(Beginning of EXCERPT)

Andrew Pence came to this area of Summers County around 1872, and in 1893 bought land from Jesse Beard that would be the future home of his grand hotel. The original Pence Springs Hotel, built around 1897, made use of a nearby spring to draw in visitors all over the country. However, it wasn't until a bottle of water from the spring won an award for best spring water at the 1904 World's Fair that business really took off. Unfortunately, the original hotel burned down sometime between 1914 and 1916.
However, a new, bigger hotel was built and completed around 1918. It was considered the most expensive place to stay in the state, catering to the rich who were in search of the healing waters of the springs. The money didn't last long, though, and the Great Depression was enough to shut the grand hotel down. Eleanor Roosevelt tried to turn the property into a finishing school for young ladies, but that venture didn't last long, either, and in 1944 the estate was finally purchased by the Hugh and Hall Adams Corporation of Huntington and by 1946, the plans were drawn and finalized, turning the hotel into the West Virginia State Prison for Women.

(End of EXCERPT)
(Beginning of DATASET ENTRIES)

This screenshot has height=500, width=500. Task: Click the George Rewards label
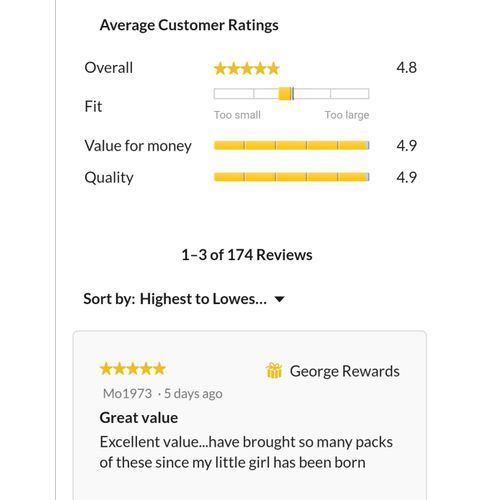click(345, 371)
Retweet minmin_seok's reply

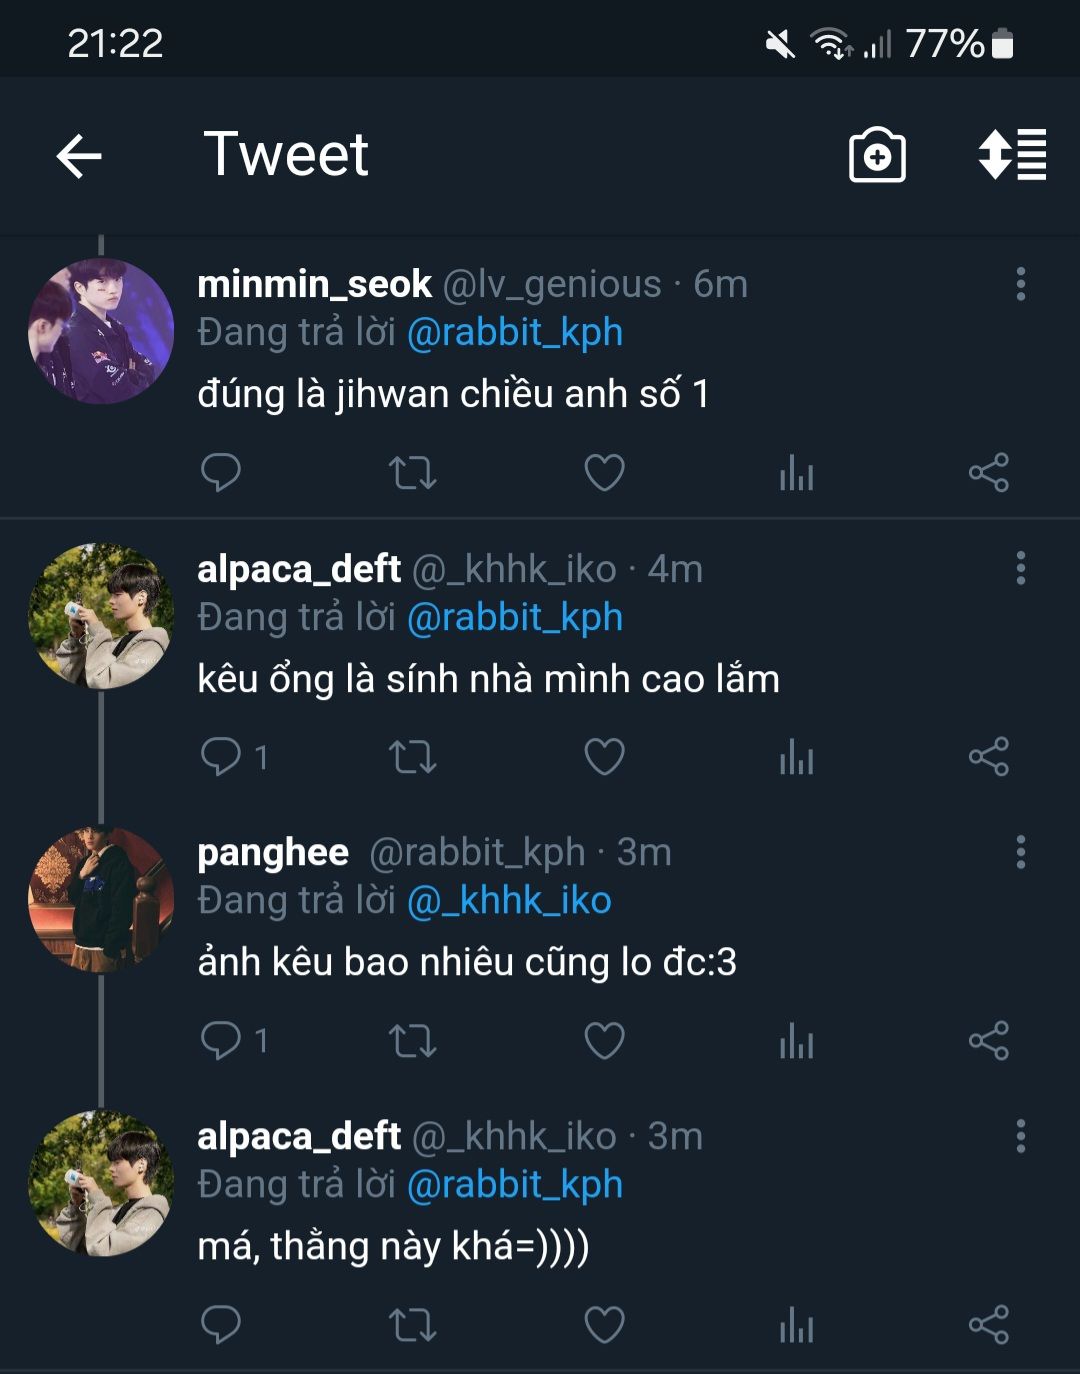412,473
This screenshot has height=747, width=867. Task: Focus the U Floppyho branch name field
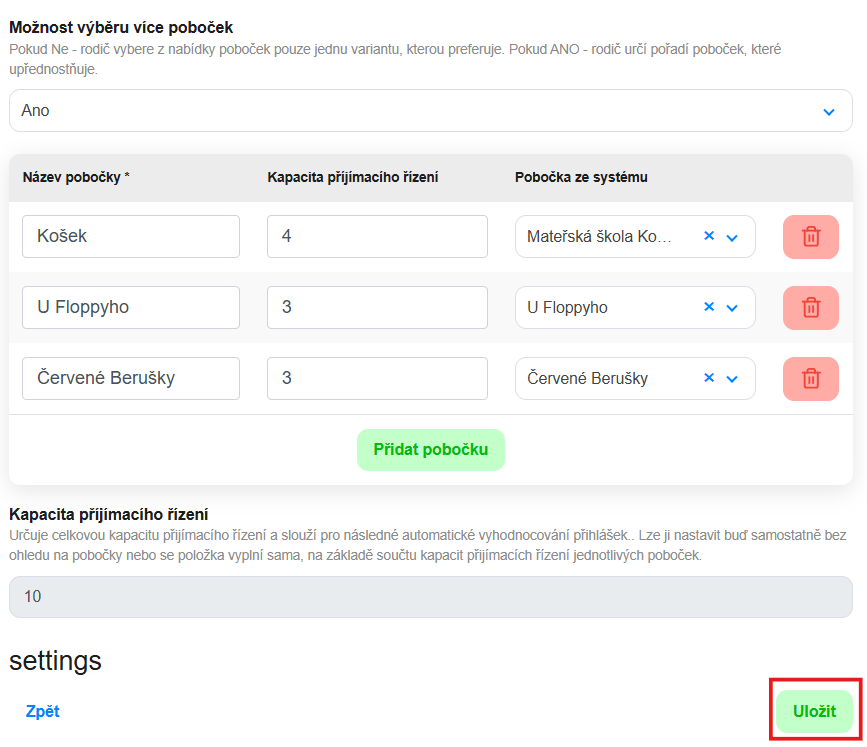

(End of DATASET ENTRIES)

• EXERCISE: From the passage on the Pence Springs Hotel, extract the stretch from "Andrew Pence came" through "1914 and 1916.".

• OUTPUT FOR THIS TASK:
Andrew Pence came to this area of Summers County around 1872, and in 1893 bought land from Jesse Beard that would be the future home of his grand hotel. The original Pence Springs Hotel, built around 1897, made use of a nearby spring to draw in visitors all over the country. However, it wasn't until a bottle of water from the spring won an award for best spring water at the 1904 World's Fair that business really took off. Unfortunately, the original hotel burned down sometime between 1914 and 1916.